Endothelium‐dependent dilation in coronary arterioles following chronic nitric oxide synthase inhibition

This study tested the hypothesis that chronic inhibition of NOS with N G ‐nitro‐L‐arginine methyl ester (L‐NAME) decreases endothelium‐dependent dilation due to decreased NO release. Vasomotor reactivity of coronary arterioles isolated from 8 swine that were chronically administered L‐NAME (8.3 ± 0.5 mg/kg/d) in their water for 30–90 days and 7 controls was examined. Arterioles isolated from the left ventricular apex were mounted on glass micropipettes and allowed to develop spontaneous tone. Dilation was produced by increasing doses of endothelium‐dependent bradykinin (BK) and –independent sodium nitroprusside (SNP), performed in the presence and absence of L‐NAME [300μM] in the bath. The relative contribution of NO release to the dilation was assessed by comparing dilation between arterioles with and without acute L‐NAME treatment. BK and SNP dilation was similar in both groups.

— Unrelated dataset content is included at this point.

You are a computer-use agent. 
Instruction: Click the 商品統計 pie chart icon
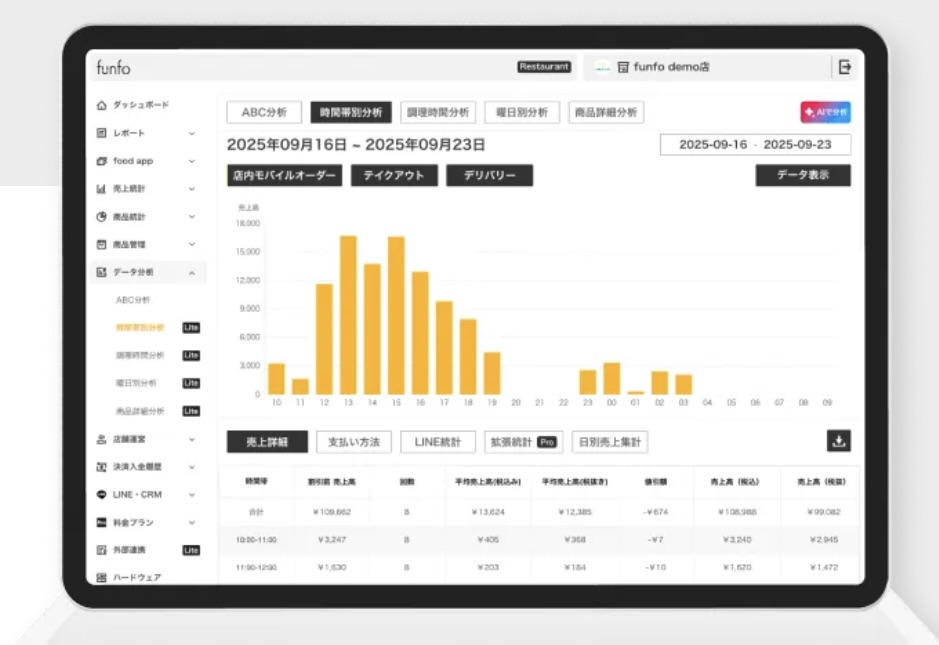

However, the relative contribution of NO release to BK‐induced dilation (3 x 10 −10 M, BK) was significantly decreased in the arterioles from pigs chronically treated with L‐NAME (24±12 %) compared to arterioles from control pigs (62±11 %). These results suggest that endothelium‐dependent dilation is maintained in coronary arterioles following chronic L‐NAME inhibition of NOS activity, perhaps by compensatory increases in the release of non‐NOS mediators. (NIH Grant #s RR‐18276 and HL‐52490).